Что касается остальных аспектов трансгуманизма, то достижения в биотехнологиях несомненно дают основы для исправления соответствующих ограничений (протезирование, лечение болезней) и внеутробного воспроизводства (что обеспечит примирение полов). Однако нельзя забывать, что сущность человека неотделима от его производственной деятельности. Человек не фиксирован, он постоянно меняется. Практика преобразует не только естественные ресурсы, но и внутреннюю природу человека. Если говорить абстрактно, то когда первобытный умелец вытачивает из камня топор, его тело и сознание являются во многом универсальными, инструменты обогащают его первоначальные данные и изменяют их. Топор продолжает его руку, улучшает характеристики силы и поднимает выше на ступень интеллектуального развития. Человек умелый уже является киборгом, а благодаря информационно-технической связи между поколениями человеческий вид обретает бессмертие.
___
Набор заданий:
• 1. Изложите содержание текста о трансгуманизме в двух предложениях.
• 2. Что, согласно тексту о трансгуманизме, обеспечит внеутробное воспроизводство?
• 3. Определите, соответствуют ли тексту о трансгуманизме следующие утверждения: (a) человек фиксирован и не меняется; (b) практика преобразует только естественные ресурсы; (c) топор продолжает руку человека.

(Строки набора данных)
___
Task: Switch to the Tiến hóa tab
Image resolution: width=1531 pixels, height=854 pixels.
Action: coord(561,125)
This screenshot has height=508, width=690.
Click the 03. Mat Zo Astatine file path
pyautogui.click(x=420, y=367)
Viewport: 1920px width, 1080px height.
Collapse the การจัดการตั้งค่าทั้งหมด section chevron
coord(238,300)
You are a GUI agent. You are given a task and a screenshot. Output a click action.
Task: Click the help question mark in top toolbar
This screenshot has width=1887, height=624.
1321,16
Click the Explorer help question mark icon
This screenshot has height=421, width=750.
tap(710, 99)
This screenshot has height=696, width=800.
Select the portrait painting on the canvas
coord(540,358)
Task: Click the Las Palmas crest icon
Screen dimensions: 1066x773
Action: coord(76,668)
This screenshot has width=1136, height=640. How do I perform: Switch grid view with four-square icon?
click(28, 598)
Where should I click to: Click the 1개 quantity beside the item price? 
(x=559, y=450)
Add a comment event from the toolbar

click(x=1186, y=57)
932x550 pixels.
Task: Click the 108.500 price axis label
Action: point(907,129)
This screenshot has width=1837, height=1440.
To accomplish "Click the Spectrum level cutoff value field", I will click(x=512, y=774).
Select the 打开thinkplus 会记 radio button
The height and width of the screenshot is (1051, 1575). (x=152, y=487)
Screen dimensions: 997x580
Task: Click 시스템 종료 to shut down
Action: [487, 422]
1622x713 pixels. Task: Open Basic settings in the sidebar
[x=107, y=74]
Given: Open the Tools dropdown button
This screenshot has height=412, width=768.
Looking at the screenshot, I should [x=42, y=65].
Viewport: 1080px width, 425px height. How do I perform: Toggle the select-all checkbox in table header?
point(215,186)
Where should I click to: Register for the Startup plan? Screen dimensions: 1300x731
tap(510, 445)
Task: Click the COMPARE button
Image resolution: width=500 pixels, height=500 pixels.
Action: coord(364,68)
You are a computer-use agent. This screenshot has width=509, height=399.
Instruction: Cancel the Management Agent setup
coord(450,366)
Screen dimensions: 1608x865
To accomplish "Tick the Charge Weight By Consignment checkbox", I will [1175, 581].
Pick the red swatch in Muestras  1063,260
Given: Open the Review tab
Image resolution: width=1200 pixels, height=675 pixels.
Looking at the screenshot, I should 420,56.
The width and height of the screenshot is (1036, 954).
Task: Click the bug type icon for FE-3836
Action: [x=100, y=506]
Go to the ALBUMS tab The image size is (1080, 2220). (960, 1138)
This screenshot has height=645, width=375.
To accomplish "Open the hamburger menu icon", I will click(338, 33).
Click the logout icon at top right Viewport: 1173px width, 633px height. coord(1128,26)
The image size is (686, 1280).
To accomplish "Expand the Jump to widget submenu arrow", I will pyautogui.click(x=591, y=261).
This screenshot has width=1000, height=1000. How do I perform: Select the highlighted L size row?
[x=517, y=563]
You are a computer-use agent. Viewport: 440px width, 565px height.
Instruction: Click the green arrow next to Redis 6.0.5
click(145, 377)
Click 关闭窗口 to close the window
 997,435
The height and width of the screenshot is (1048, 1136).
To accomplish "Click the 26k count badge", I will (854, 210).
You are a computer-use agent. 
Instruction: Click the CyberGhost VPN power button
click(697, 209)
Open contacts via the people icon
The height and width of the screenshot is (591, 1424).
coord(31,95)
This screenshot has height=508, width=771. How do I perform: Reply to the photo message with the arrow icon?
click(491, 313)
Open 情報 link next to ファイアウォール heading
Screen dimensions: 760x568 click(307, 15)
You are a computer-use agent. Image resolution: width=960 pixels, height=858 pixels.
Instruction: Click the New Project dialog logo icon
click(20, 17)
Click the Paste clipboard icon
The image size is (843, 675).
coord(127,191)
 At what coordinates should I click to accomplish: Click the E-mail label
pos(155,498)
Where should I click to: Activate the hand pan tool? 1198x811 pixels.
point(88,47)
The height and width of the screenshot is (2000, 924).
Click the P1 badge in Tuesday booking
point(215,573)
___
Ответы к заданиям:
• 1. Достижения в биотехнологиях дают основы для исправления ограничений человека, например для протезирования и лечения болезней, а также для внеутробного воспроизводства. Однако сущность человека неотделима от его производственной деятельности: орудия вроде каменного топора продолжают тело человека и изменяют его, поэтому человек умелый уже является киборгом.

• 2. Примирение полов.

• 3.
(a) Нет: «Человек не фиксирован, он постоянно меняется».
(b) Нет: «Практика преобразует не только естественные ресурсы, но и внутреннюю природу человека».
(c) Да: «Топор продолжает его руку».